Take the lines from the one with "The image size" through the end of the material below and repeat them exactly, dropping every picture.

-- Source data follows --

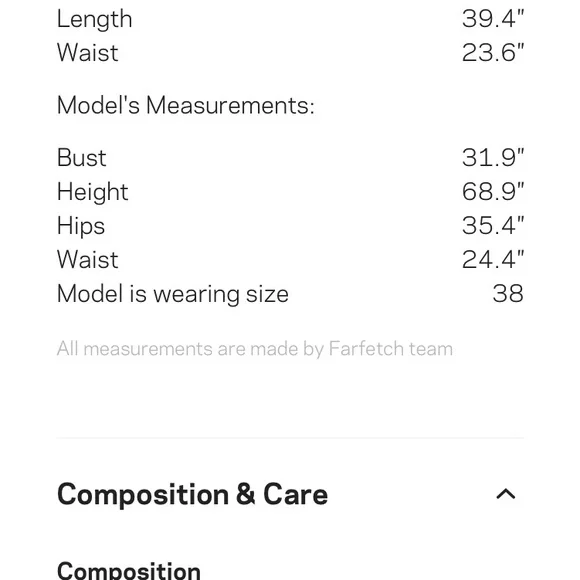Click the Composition subheading
This screenshot has height=580, width=580.
click(129, 570)
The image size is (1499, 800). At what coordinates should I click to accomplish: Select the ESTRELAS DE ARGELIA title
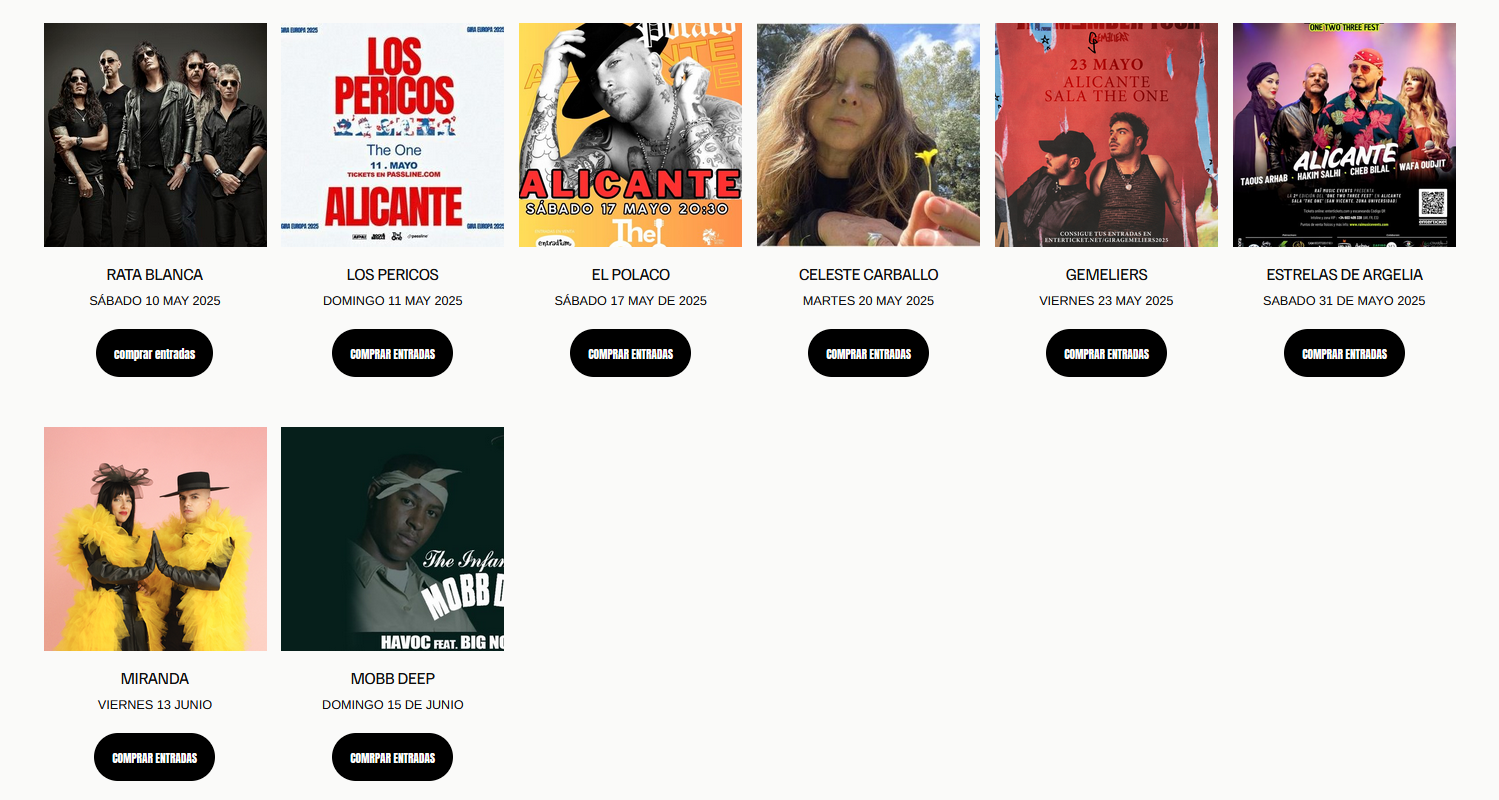click(x=1344, y=274)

-- Source data concluded --

_Output below:_
The image size is (1499, 800). At what coordinates should I click to accomplish: Select the ESTRELAS DE ARGELIA title
click(x=1344, y=274)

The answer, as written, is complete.